#### [JOBS]
**a)** In the rally excerpt, which song played as Trump took the stage?
**b)** Please rewrite the stretch of the rally excerpt from "His stance has" through "Trump said, falsely.", swapping "swing states" for "battleground states".

#### [SUPPLIED TEXT]
┄┄┄┄┄┄┄┄┄┄
In a nearly two-hour speech Trump, 74, declared he would not concede, at times sticking to his script but regularly going off-the-cuff for his more incendiary claims.
"We're winning this election," Trump told the rally, which was similar to his many gatherings prior to the election, down to the soaring country song "God Bless the USA" played as he took the stage with First Lady Melania Trump.
"It's rigged. It's a fixed deal."
It was yet another example of Trump breaking democratic norms, engaging in conspiracy-mongering and presenting falsehoods in ways unprecedented in US history.
His stance has raised the question of how he will react when Biden's January 20 swearing-in date arrives.
"The swing states that we're all fighting over now, I won them all by a lot," Trump said, falsely.
"And I have to say, if I lost, I'd be a very gracious loser. If I lost, I would say, I lost, and I'd go to Florida and I'd take it easy and I'd go around and I'd say I did a good job. But you can't ever accept when they steal and rig and rob."
- Huge stakes -
There had been concerns from some Republicans over whether Trump's continuing claims of fraud would drive down voter turnout among Republicans in the upcoming election, making his appearance in Georgia somewhat of a gamble.
┄┄┄┄┄┄┄┄┄┄
#### [SOURCE MATERIAL]
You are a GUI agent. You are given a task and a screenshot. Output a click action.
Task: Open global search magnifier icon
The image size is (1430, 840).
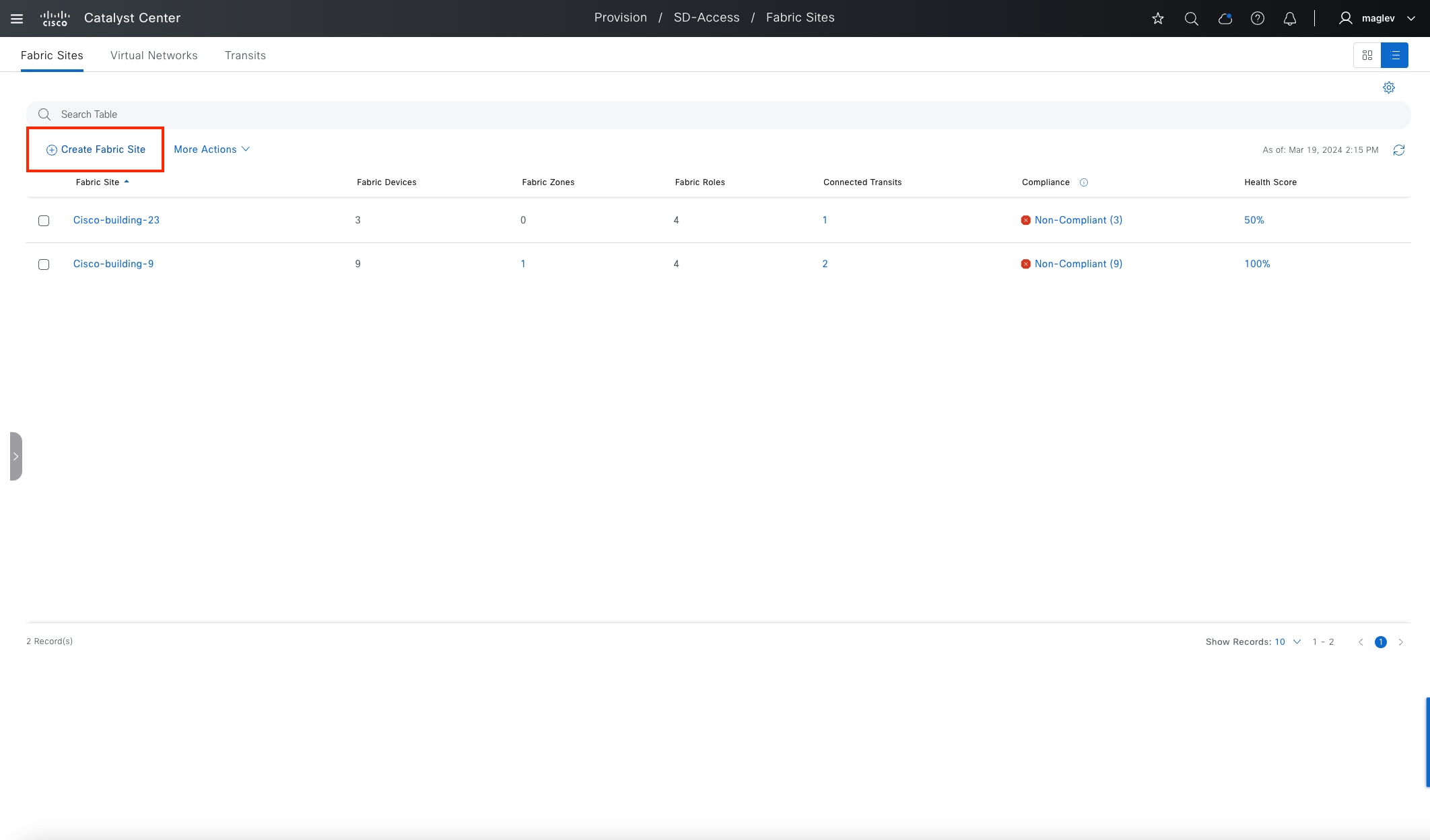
┄┄┄┄┄┄┄┄┄┄
#### [TASK RESULTS]
**a)** "God Bless the USA"

**b)**
His stance has raised the question of how he will react when Biden's January 20 swearing-in date arrives.
"The battleground states that we're all fighting over now, I won them all by a lot," Trump said, falsely.